The expiration of the Root certificate affected:

  • Legacy clients that did not receive security updates since before mid-2015

    • Apple Mac OS X 10.11 (El Capitan) or earlier
    • Apple iOS 9 or earlier
    • Google Android 5.0 or earlier
    • Microsoft Windows Vista & 7 if the Update Root Certificates Feature has been disabled since before June 2010
    • Microsoft Windows XP if an Automatic Root Update has not been received since before June 2010
    • Mozilla Firefox 35 or earlier
    • Oracle Java 8u50 or earlier
    • Embedded devices (especially copy machines) that have not installed a firmware update since before mid-2015
  • Clients configured to explicitly trust one of the expired Roots and ignore the operating system’s or vendor’s managed truststore

  • Client software based on OpenSSL library prior to version 1.1.1

  • Some OpenLDAP clients

  • Java applications that do not use the default truststore

  • Clients using cURL tool

  • Clients with configured alerting via Pingdom or OpsGenie

  • Applications that are connected to by any of the affected clients via SSL/TLS protocol

As a consequence of the expiration, various services were not able to initiate secure connections with other services or could not be accessed by other services.

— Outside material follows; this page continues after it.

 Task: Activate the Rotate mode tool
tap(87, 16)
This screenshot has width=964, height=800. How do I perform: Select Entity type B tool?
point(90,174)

Why Did I Receive an Expired CA-bundle for SSL Issued in April?

Sectigo changed the CA-bundle provided to clients 30 days before the expiration of the root. But because of the bug in the systems of our upstream provider, they continued providing the AddTrust External CA Root until the date of its expiration, May 30.

This bug has already been taken care of and all customers will now receive a modern chain when we reissue the SSL to their sites.

Here's what we're doing

We’ve checked all of our active certificates for a CA certificate in the chain that had expired, and asked our upstream provider to reissue the correct certificate bundles. This has been done for all, still active/valid certificates, that have been provided by us.

Our upstream SSL Certificate provider has implemented checks that will issue warnings to let us know a scenario like this will happen again before it actually happens.

We have been busy resolving this bit by bit since the problem started at the beginning of the week. The issue was confirmed completely resolved today.

Outages disrupt your life and your business. We understand and we take our responsibility to you very seriously.

Please allow me to take this opportunity to thank you for your business and provide my personal assurance that we are dedicated to meeting our commitment to you.

Sincerely,

Erlend Eide CEO

Servebolt.com

Posted Jun 04, 2020 - 21:59 CEST

Resolved
It has come to our attention that some of our customers have experienced outages in their website’s services or errors caused by a Sectigo Root certificate expiration on May 30.